** THE EXERCISE **
Lay out every line of the items below as a Markdown table with the columns Row and Line, numbering the rows in order and skipping blank lines.

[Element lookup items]
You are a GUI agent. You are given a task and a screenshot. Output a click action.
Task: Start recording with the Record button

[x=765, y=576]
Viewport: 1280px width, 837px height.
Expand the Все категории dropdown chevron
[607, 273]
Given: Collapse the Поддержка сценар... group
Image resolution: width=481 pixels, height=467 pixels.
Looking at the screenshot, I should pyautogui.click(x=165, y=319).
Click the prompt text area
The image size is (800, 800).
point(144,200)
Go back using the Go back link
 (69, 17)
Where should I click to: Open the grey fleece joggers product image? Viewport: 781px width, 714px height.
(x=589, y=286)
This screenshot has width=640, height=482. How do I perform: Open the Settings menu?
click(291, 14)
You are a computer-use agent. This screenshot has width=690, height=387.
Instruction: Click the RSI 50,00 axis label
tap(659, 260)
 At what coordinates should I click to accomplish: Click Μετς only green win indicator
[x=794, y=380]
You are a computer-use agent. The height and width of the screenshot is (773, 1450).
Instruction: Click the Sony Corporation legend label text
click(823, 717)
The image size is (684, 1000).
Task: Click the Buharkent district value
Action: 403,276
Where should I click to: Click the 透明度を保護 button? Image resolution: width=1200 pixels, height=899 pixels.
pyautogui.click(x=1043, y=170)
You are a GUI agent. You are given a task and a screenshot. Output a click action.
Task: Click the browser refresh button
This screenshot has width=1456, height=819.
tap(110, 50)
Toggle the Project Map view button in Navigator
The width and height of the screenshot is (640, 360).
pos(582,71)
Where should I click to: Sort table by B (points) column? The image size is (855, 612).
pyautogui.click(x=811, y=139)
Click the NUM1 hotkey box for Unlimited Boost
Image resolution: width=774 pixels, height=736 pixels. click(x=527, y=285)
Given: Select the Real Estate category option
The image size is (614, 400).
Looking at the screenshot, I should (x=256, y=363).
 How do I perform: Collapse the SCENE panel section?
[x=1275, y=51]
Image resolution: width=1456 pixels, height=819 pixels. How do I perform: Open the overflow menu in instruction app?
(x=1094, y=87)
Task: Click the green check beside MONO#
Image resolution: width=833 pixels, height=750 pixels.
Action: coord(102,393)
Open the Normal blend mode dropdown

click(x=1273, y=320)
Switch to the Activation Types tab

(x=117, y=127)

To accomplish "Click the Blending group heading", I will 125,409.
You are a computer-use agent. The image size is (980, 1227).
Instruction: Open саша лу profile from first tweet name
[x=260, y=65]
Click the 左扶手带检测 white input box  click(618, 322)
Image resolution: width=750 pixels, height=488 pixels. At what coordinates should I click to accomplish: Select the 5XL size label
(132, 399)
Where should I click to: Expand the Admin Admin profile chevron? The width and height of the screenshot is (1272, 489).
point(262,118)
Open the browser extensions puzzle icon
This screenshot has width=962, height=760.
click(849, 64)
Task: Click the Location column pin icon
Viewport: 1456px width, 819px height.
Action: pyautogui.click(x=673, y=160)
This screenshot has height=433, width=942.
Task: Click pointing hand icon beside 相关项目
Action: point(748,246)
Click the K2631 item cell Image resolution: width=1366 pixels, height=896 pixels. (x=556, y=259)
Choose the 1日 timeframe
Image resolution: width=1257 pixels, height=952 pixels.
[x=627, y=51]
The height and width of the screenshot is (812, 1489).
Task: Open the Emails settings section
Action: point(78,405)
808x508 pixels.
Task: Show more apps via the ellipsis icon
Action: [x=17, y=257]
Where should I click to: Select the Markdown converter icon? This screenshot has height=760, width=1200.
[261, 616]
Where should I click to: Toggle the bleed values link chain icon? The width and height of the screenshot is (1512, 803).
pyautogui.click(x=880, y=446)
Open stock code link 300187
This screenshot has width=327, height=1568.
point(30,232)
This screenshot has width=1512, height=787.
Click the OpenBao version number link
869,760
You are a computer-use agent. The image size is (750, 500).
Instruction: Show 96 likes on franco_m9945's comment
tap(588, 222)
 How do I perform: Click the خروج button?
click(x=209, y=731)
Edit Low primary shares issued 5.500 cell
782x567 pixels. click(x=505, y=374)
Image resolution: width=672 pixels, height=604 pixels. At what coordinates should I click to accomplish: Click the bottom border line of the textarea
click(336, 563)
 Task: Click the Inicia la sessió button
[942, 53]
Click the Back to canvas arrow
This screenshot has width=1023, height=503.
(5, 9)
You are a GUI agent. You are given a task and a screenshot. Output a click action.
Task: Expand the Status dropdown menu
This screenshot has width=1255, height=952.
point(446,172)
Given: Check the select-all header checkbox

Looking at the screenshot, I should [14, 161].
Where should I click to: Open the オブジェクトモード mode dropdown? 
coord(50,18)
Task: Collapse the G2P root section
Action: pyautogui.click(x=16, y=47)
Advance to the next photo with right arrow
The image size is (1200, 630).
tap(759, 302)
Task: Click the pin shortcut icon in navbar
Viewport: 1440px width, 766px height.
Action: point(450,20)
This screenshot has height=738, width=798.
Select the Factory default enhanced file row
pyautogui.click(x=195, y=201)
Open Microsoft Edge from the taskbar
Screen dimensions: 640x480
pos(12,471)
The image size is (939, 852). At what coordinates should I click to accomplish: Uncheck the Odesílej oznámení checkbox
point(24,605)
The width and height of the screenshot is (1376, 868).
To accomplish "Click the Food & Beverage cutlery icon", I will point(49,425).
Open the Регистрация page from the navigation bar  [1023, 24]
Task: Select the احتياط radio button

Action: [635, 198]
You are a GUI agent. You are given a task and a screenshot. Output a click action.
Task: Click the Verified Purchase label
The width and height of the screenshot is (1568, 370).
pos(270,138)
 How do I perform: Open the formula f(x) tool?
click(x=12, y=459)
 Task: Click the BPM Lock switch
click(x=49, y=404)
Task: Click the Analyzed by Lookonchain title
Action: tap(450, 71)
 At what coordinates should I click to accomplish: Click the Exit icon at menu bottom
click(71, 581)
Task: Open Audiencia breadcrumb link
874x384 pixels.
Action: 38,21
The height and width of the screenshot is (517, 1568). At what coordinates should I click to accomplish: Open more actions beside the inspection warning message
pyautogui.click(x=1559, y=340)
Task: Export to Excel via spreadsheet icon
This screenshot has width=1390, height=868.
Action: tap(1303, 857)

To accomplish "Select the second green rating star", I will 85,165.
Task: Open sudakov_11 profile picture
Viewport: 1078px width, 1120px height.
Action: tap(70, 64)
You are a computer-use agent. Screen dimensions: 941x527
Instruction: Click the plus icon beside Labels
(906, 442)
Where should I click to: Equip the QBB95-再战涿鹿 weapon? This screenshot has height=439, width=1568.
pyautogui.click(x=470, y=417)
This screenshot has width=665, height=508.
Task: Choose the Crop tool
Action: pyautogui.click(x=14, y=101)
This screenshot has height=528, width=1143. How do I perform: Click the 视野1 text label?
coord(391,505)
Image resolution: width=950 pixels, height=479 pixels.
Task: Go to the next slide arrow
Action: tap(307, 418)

** TASK SOLUTION **
| Row | Line |
|---|---|
| 1 | You are a GUI agent. You are given a task and a screenshot. Output a click action. |
| 2 | Task: Start recording with the Record button |
| 3 | [x=765, y=576] |
| 4 | Viewport: 1280px width, 837px height. |
| 5 | Expand the Все категории dropdown chevron |
| 6 | [607, 273] |
| 7 | Given: Collapse the Поддержка сценар... group |
| 8 | Image resolution: width=481 pixels, height=467 pixels. |
| 9 | Looking at the screenshot, I should pyautogui.click(x=165, y=319). |
| 10 | Click the prompt text area |
| 11 | The image size is (800, 800). |
| 12 | point(144,200) |
| 13 | Go back using the Go back link |
| 14 |  (69, 17) |
| 15 | Where should I click to: Open the grey fleece joggers product image? Viewport: 781px width, 714px height. |
| 16 | (x=589, y=286) |
| 17 | This screenshot has width=640, height=482. How do I perform: Open the Settings menu? |
| 18 | click(291, 14) |
| 19 | You are a computer-use agent. This screenshot has width=690, height=387. |
| 20 | Instruction: Click the RSI 50,00 axis label |
| 21 | tap(659, 260) |
| 22 |  At what coordinates should I click to accomplish: Click Μετς only green win indicator |
| 23 | [x=794, y=380] |
| 24 | You are a computer-use agent. The height and width of the screenshot is (773, 1450). |
| 25 | Instruction: Click the Sony Corporation legend label text |
| 26 | click(823, 717) |
| 27 | The image size is (684, 1000). |
| 28 | Task: Click the Buharkent district value |
| 29 | Action: 403,276 |
| 30 | Where should I click to: Click the 透明度を保護 button? Image resolution: width=1200 pixels, height=899 pixels. |
| 31 | pyautogui.click(x=1043, y=170) |
| 32 | You are a GUI agent. You are given a task and a screenshot. Output a click action. |
| 33 | Task: Click the browser refresh button |
| 34 | This screenshot has width=1456, height=819. |
| 35 | tap(110, 50) |
| 36 | Toggle the Project Map view button in Navigator |
| 37 | The width and height of the screenshot is (640, 360). |
| 38 | pos(582,71) |
| 39 | Where should I click to: Sort table by B (points) column? The image size is (855, 612). |
| 40 | pyautogui.click(x=811, y=139) |
| 41 | Click the NUM1 hotkey box for Unlimited Boost |
| 42 | Image resolution: width=774 pixels, height=736 pixels. click(x=527, y=285) |
| 43 | Given: Select the Real Estate category option |
| 44 | The image size is (614, 400). |
| 45 | Looking at the screenshot, I should (x=256, y=363). |
| 46 |  How do I perform: Collapse the SCENE panel section? |
| 47 | [x=1275, y=51] |
| 48 | Image resolution: width=1456 pixels, height=819 pixels. How do I perform: Open the overflow menu in instruction app? |
| 49 | (x=1094, y=87) |
| 50 | Task: Click the green check beside MONO# |
| 51 | Image resolution: width=833 pixels, height=750 pixels. |
| 52 | Action: coord(102,393) |
| 53 | Open the Normal blend mode dropdown |
| 54 | click(x=1273, y=320) |
| 55 | Switch to the Activation Types tab |
| 56 | (x=117, y=127) |
| 57 | To accomplish "Click the Blending group heading", I will 125,409. |
| 58 | You are a computer-use agent. The image size is (980, 1227). |
| 59 | Instruction: Open саша лу profile from first tweet name |
| 60 | [x=260, y=65] |
| 61 | Click the 左扶手带检测 white input box  click(618, 322) |
| 62 | Image resolution: width=750 pixels, height=488 pixels. At what coordinates should I click to accomplish: Select the 5XL size label |
| 63 | (132, 399) |
| 64 | Where should I click to: Expand the Admin Admin profile chevron? The width and height of the screenshot is (1272, 489). |
| 65 | point(262,118) |
| 66 | Open the browser extensions puzzle icon |
| 67 | This screenshot has width=962, height=760. |
| 68 | click(849, 64) |
| 69 | Task: Click the Location column pin icon |
| 70 | Viewport: 1456px width, 819px height. |
| 71 | Action: pyautogui.click(x=673, y=160) |
| 72 | This screenshot has height=433, width=942. |
| 73 | Task: Click pointing hand icon beside 相关项目 |
| 74 | Action: point(748,246) |
| 75 | Click the K2631 item cell Image resolution: width=1366 pixels, height=896 pixels. (x=556, y=259) |
| 76 | Choose the 1日 timeframe |
| 77 | Image resolution: width=1257 pixels, height=952 pixels. |
| 78 | [x=627, y=51] |
| 79 | The height and width of the screenshot is (812, 1489). |
| 80 | Task: Open the Emails settings section |
| 81 | Action: point(78,405) |
| 82 | 808x508 pixels. |
| 83 | Task: Show more apps via the ellipsis icon |
| 84 | Action: [x=17, y=257] |
| 85 | Where should I click to: Select the Markdown converter icon? This screenshot has height=760, width=1200. |
| 86 | [261, 616] |
| 87 | Where should I click to: Toggle the bleed values link chain icon? The width and height of the screenshot is (1512, 803). |
| 88 | pyautogui.click(x=880, y=446) |
| 89 | Open stock code link 300187 |
| 90 | This screenshot has width=327, height=1568. |
| 91 | point(30,232) |
| 92 | This screenshot has width=1512, height=787. |
| 93 | Click the OpenBao version number link |
| 94 | 869,760 |
| 95 | You are a computer-use agent. The image size is (750, 500). |
| 96 | Instruction: Show 96 likes on franco_m9945's comment |
| 97 | tap(588, 222) |
| 98 |  How do I perform: Click the خروج button? |
| 99 | click(x=209, y=731) |
| 100 | Edit Low primary shares issued 5.500 cell |
| 101 | 782x567 pixels. click(x=505, y=374) |
| 102 | Image resolution: width=672 pixels, height=604 pixels. At what coordinates should I click to accomplish: Click the bottom border line of the textarea |
| 103 | click(336, 563) |
| 104 |  Task: Click the Inicia la sessió button |
| 105 | [942, 53] |
| 106 | Click the Back to canvas arrow |
| 107 | This screenshot has width=1023, height=503. |
| 108 | (5, 9) |
| 109 | You are a GUI agent. You are given a task and a screenshot. Output a click action. |
| 110 | Task: Expand the Status dropdown menu |
| 111 | This screenshot has width=1255, height=952. |
| 112 | point(446,172) |
| 113 | Given: Check the select-all header checkbox |
| 114 | Looking at the screenshot, I should [14, 161]. |
| 115 | Where should I click to: Open the オブジェクトモード mode dropdown?  |
| 116 | coord(50,18) |
| 117 | Task: Collapse the G2P root section |
| 118 | Action: pyautogui.click(x=16, y=47) |
| 119 | Advance to the next photo with right arrow |
| 120 | The image size is (1200, 630). |
| 121 | tap(759, 302) |
| 122 | Task: Click the pin shortcut icon in navbar |
| 123 | Viewport: 1440px width, 766px height. |
| 124 | Action: point(450,20) |
| 125 | This screenshot has height=738, width=798. |
| 126 | Select the Factory default enhanced file row |
| 127 | pyautogui.click(x=195, y=201) |
| 128 | Open Microsoft Edge from the taskbar |
| 129 | Screen dimensions: 640x480 |
| 130 | pos(12,471) |
| 131 | The image size is (939, 852). At what coordinates should I click to accomplish: Uncheck the Odesílej oznámení checkbox |
| 132 | point(24,605) |
| 133 | The width and height of the screenshot is (1376, 868). |
| 134 | To accomplish "Click the Food & Beverage cutlery icon", I will point(49,425). |
| 135 | Open the Регистрация page from the navigation bar  [1023, 24] |
| 136 | Task: Select the احتياط radio button |
| 137 | Action: [635, 198] |
| 138 | You are a GUI agent. You are given a task and a screenshot. Output a click action. |
| 139 | Task: Click the Verified Purchase label |
| 140 | The width and height of the screenshot is (1568, 370). |
| 141 | pos(270,138) |
| 142 |  How do I perform: Open the formula f(x) tool? |
| 143 | click(x=12, y=459) |
| 144 |  Task: Click the BPM Lock switch |
| 145 | click(x=49, y=404) |
| 146 | Task: Click the Analyzed by Lookonchain title |
| 147 | Action: tap(450, 71) |
| 148 |  At what coordinates should I click to accomplish: Click the Exit icon at menu bottom |
| 149 | click(71, 581) |
| 150 | Task: Open Audiencia breadcrumb link |
| 151 | 874x384 pixels. |
| 152 | Action: 38,21 |
| 153 | The height and width of the screenshot is (517, 1568). At what coordinates should I click to accomplish: Open more actions beside the inspection warning message |
| 154 | pyautogui.click(x=1559, y=340) |
| 155 | Task: Export to Excel via spreadsheet icon |
| 156 | This screenshot has width=1390, height=868. |
| 157 | Action: tap(1303, 857) |
| 158 | To accomplish "Select the second green rating star", I will 85,165. |
| 159 | Task: Open sudakov_11 profile picture |
| 160 | Viewport: 1078px width, 1120px height. |
| 161 | Action: tap(70, 64) |
| 162 | You are a computer-use agent. Screen dimensions: 941x527 |
| 163 | Instruction: Click the plus icon beside Labels |
| 164 | (906, 442) |
| 165 | Where should I click to: Equip the QBB95-再战涿鹿 weapon? This screenshot has height=439, width=1568. |
| 166 | pyautogui.click(x=470, y=417) |
| 167 | This screenshot has width=665, height=508. |
| 168 | Task: Choose the Crop tool |
| 169 | Action: pyautogui.click(x=14, y=101) |
| 170 | This screenshot has height=528, width=1143. How do I perform: Click the 视野1 text label? |
| 171 | coord(391,505) |
| 172 | Image resolution: width=950 pixels, height=479 pixels. |
| 173 | Task: Go to the next slide arrow |
| 174 | Action: tap(307, 418) |